Imagino a Roberto —a quien todos decíamos “El Yanqui” por su cara ancha siempre colorada por el sol, ojos claros y pelo rubio— riendo a carcajadas tanto de la omisión como de la mención. Porque Roberto era un tipo muy irreverente, directo y profundamente desinteresado en la política. No es que fuera insensible, pero nada en el anunciaba ni a un partisano, ni a un opositor del sistema. Su vida, y en eso fue formidable, eran las ciencias que cultivó y su familia que cuidó con esmero en un matrimonio de 49 años con Esther Lobaina —su alter ego contestatario— que solo la muerte interrumpió. Y eran sus amigos, entre los que me cuento con orgullo.
Su gran mérito científico no reside, en haber participado en la búsqueda de los restos del Che Guevara, por mucho que ello entusiasme a los mexicanos solidarios o que alguna que otra vez Granma lo haya mencionado, sino en haber desarrollado metodologías de análisis aplicadas en nuestra arqueología —siempre recuerdo su pasión temprana por el desarrollo de un método que permitiría la datación mediante la variación del colágeno en los huesos y sus aportes a los estudios tafonómicos, justo lo que los mexicanos le agradecen en su nota. Y hacerlo a pura pasión, con muy pocos recursos y aún menos estímulos. En términos locacionales, sus estudios son cruciales en el conocimiento de la arqueología de la costa norte Habana/Matanzas, donde enfocó su mayor atención en el sitio arqueológico más importante del occidente cubano, casi en la desembocadura del río Canímar. No es posible hacer una historia de la arqueología en Cuba sin citar a Roberto Rodríguez, justo lo que muchos de los contertulios del grupo estudiantil hubiéramos querido, y solo él consiguió.
Lo vi por última vez hace 20 años, durante mi último y único viaje a Cuba tras mi salida. Nos encontramos en una cafetería del Vedado y hablamos largo y tendido de muchas cosas, incluyendo sus intenciones de extender sus contactos científicos con otros lugares de América Latina y eventualmente concluir su doctorado. Las dificultades en la comunicación con la Isla por un lado, las múltiples ocupaciones por otro, limitaron nuestros contactos a breves cambios de mensajes, siempre amistosos y deseándonos vernos pronto. Alguien me dijo que había estado deambulando por los muy sofisticados centros de investigación de la UNAM, por lo que me ilusioné con la idea de encontrarlo en alguno de mis viajes a México. Pero llegó esto, inevitable, y nunca mas podré disfrutar esa carcajada sonora de mi amigo “El Yanqui”, tan sincera como su vida. Pero eso no quiere decir que vaya a prescindir de él por el tiempo que me queda sobre el planeta.
Me explico.
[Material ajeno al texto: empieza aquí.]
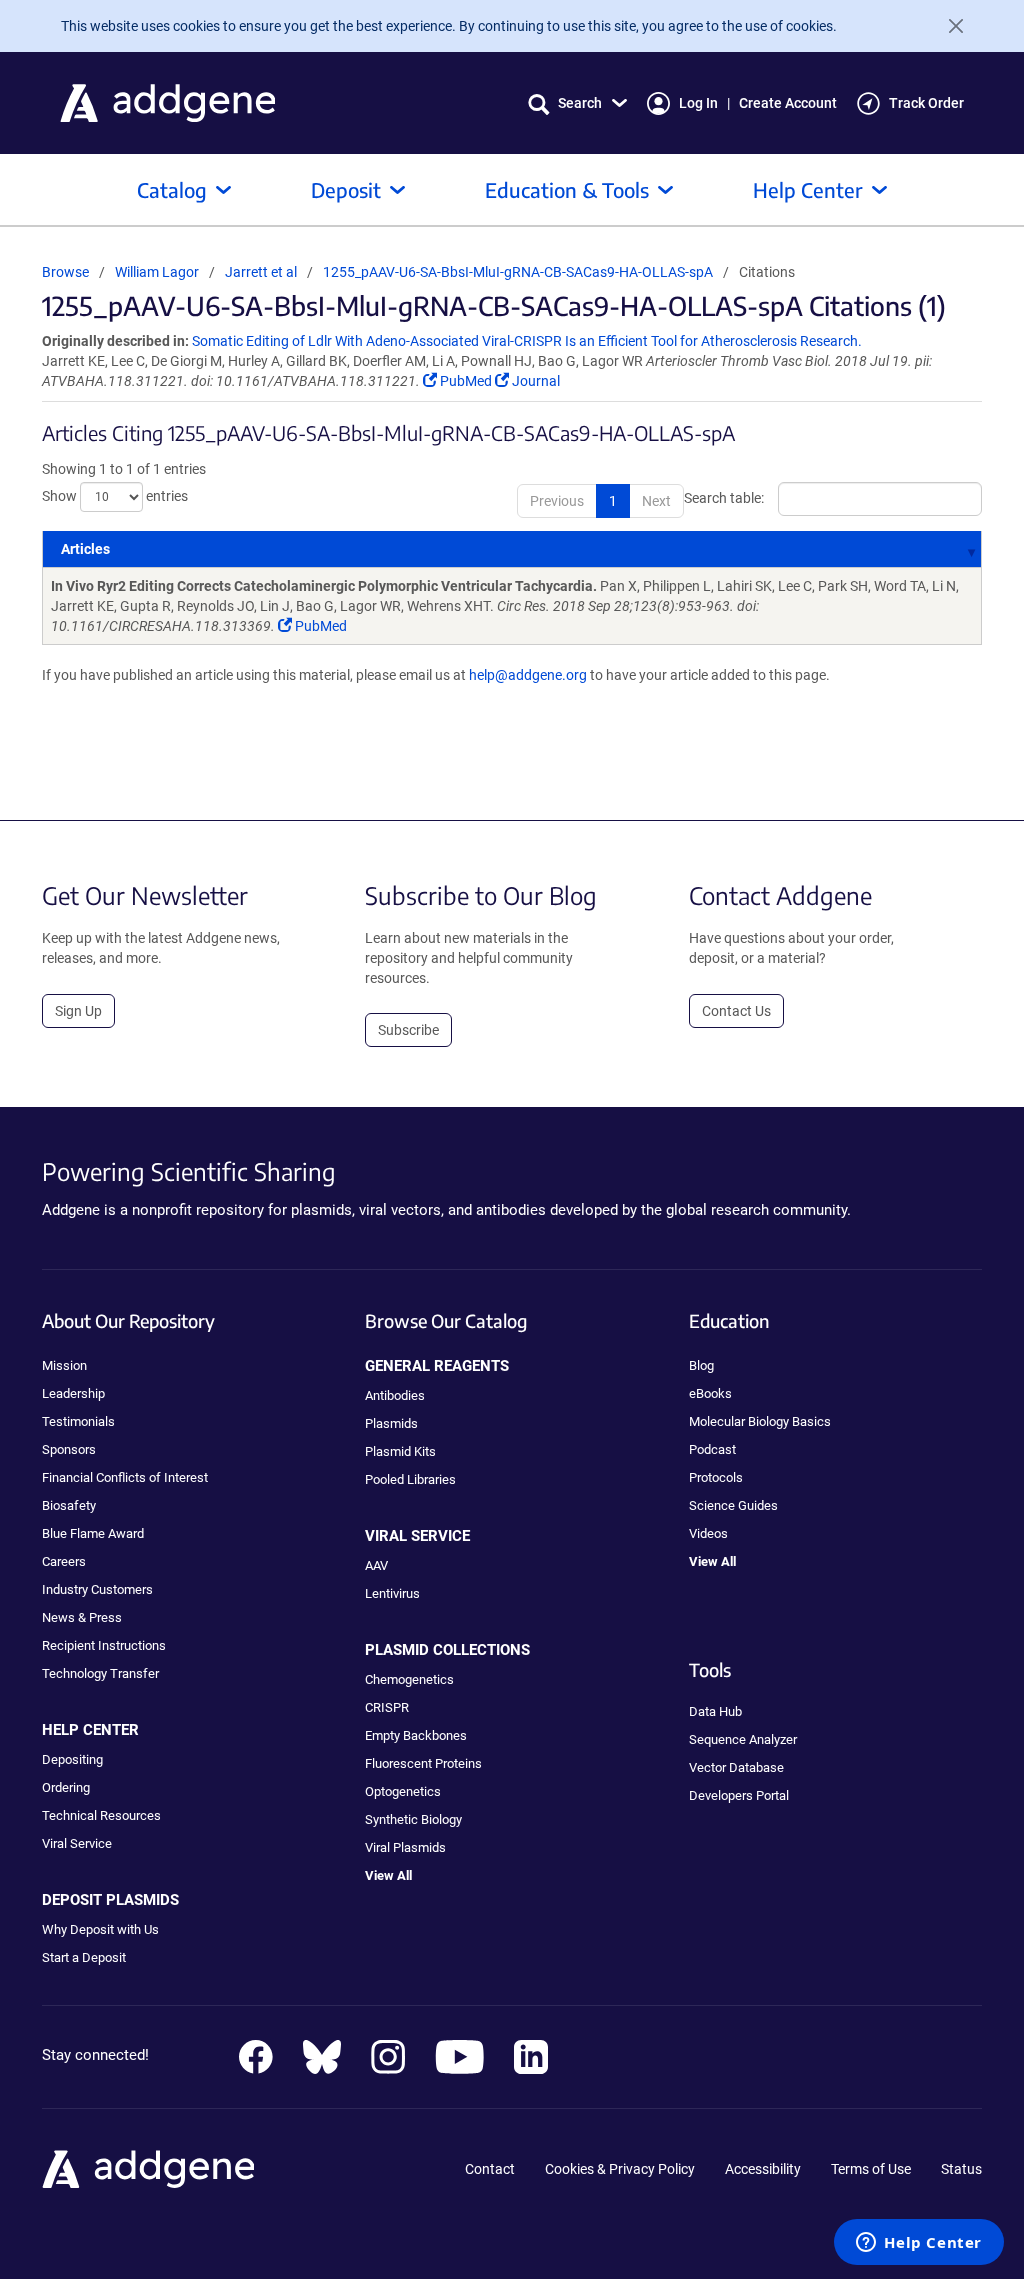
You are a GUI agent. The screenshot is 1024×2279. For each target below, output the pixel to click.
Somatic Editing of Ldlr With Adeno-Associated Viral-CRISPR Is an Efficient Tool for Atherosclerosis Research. (527, 341)
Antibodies (395, 1395)
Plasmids (391, 1423)
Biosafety (69, 1505)
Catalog (172, 189)
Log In (698, 103)
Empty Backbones (416, 1735)
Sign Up (78, 1011)
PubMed (466, 381)
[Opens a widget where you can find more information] (919, 2244)
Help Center (808, 189)
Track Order (926, 103)
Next (656, 501)
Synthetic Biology (413, 1819)
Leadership (73, 1393)
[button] (577, 103)
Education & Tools (567, 189)
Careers (64, 1561)
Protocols (716, 1477)
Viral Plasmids (405, 1847)
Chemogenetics (409, 1679)
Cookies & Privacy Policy (620, 2169)
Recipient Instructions (104, 1645)
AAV (376, 1565)
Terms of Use (871, 2169)
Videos (708, 1533)
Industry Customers (97, 1589)
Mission (64, 1365)
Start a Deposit (84, 1957)
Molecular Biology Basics (760, 1421)
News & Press (82, 1617)
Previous (557, 501)
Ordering (66, 1787)
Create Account (788, 103)
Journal (534, 381)
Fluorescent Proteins (423, 1763)
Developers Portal (739, 1795)
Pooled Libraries (410, 1479)
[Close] (948, 26)
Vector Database (736, 1767)
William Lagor (157, 272)
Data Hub (715, 1711)
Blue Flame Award (93, 1533)
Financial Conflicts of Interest (125, 1477)
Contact (490, 2169)
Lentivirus (392, 1593)
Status (961, 2169)
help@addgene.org (528, 675)
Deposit (346, 189)
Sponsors (69, 1449)
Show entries (115, 495)
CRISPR (387, 1707)
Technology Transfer (100, 1673)
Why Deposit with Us (100, 1929)
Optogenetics (403, 1791)
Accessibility (763, 2169)
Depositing (72, 1759)
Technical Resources (101, 1815)
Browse (65, 272)
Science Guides (733, 1505)
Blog (701, 1365)
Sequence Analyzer (743, 1739)
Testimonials (78, 1421)
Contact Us (736, 1011)
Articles (85, 549)
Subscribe (408, 1030)
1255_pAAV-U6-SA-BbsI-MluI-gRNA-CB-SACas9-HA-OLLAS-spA (518, 272)
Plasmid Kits (400, 1451)
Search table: (724, 497)
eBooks (710, 1393)
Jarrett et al (262, 272)
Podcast (712, 1449)
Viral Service (77, 1843)
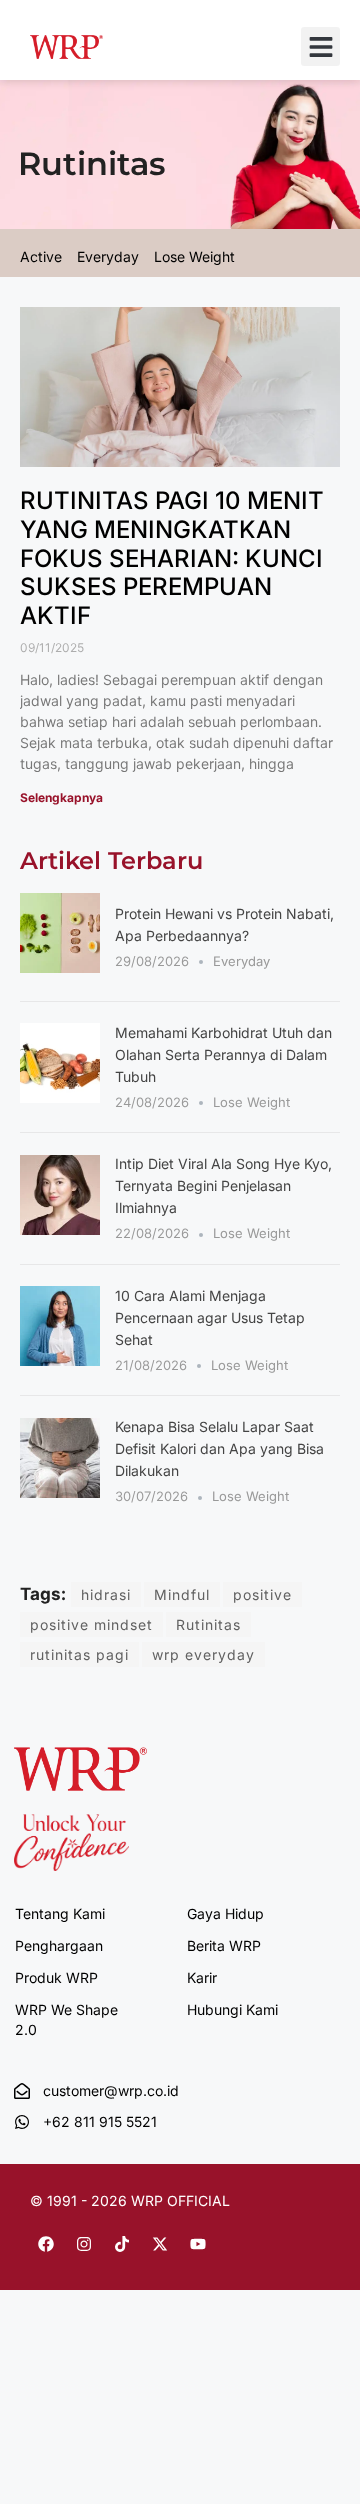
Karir (202, 1977)
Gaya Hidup (225, 1913)
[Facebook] (46, 2244)
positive (262, 1594)
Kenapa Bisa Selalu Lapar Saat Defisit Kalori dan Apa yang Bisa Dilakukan (219, 1448)
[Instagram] (84, 2244)
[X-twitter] (160, 2244)
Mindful (182, 1594)
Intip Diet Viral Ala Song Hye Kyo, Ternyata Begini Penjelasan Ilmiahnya (223, 1185)
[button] (320, 46)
En aquellos lejanos tiempos en que ambos no llegábamos a los 20, una noche, en la costa de Boca de Jaruco, me dio una lección tan ética como práctica, que siempre he recordado. Éramos entonces miembros de un grupo estudiantil de espeleología, cuyo jefe, un apasionado de los usos militares (cosa de los tiempos) decidió una noche, durante una expedición, expulsarlo del grupo por indisciplina. “El Yanqui” no dijo nada y cuando el grupo echó a andar buscando los espléndidos farallones de Punta Jijira para armar campamento, sencillamente caminó junto a él. Cuando “el jefe” le recordó que estaba expulsado, Roberto se limitó a responder que él solo caminaba junto a un grupo de personas que eran sus amigos. Y se quedó, con tanta fuerza, que muchos años después, conversando con el entonces jefe en un bar de Miami, me confesó que esa noche se había sentido muy frustrado pues no supo que hacer ante la irreverencia del “Yanqui”. Roberto nos demostró, a esa edad en que todo se aprende, que es posible resistir las decisiones arbitrarias simplemente no acatándolas. Y luego, que siempre es posible estar si consigues ser parte.
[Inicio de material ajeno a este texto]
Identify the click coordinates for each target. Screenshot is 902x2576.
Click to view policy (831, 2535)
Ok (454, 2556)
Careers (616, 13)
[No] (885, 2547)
Tras su muerte, él está, porque ha sido siempre parte. Por ello no solo invoco al científico indispensable, sino también seguiré dialogando con el amigo, —directo, transparente, sencillo— como en aquellos tiempos cuando a orillas del Canímar, nos dedicábamos despreocupadamente a imaginar un futuro que creíamos lineal y lleno de colores.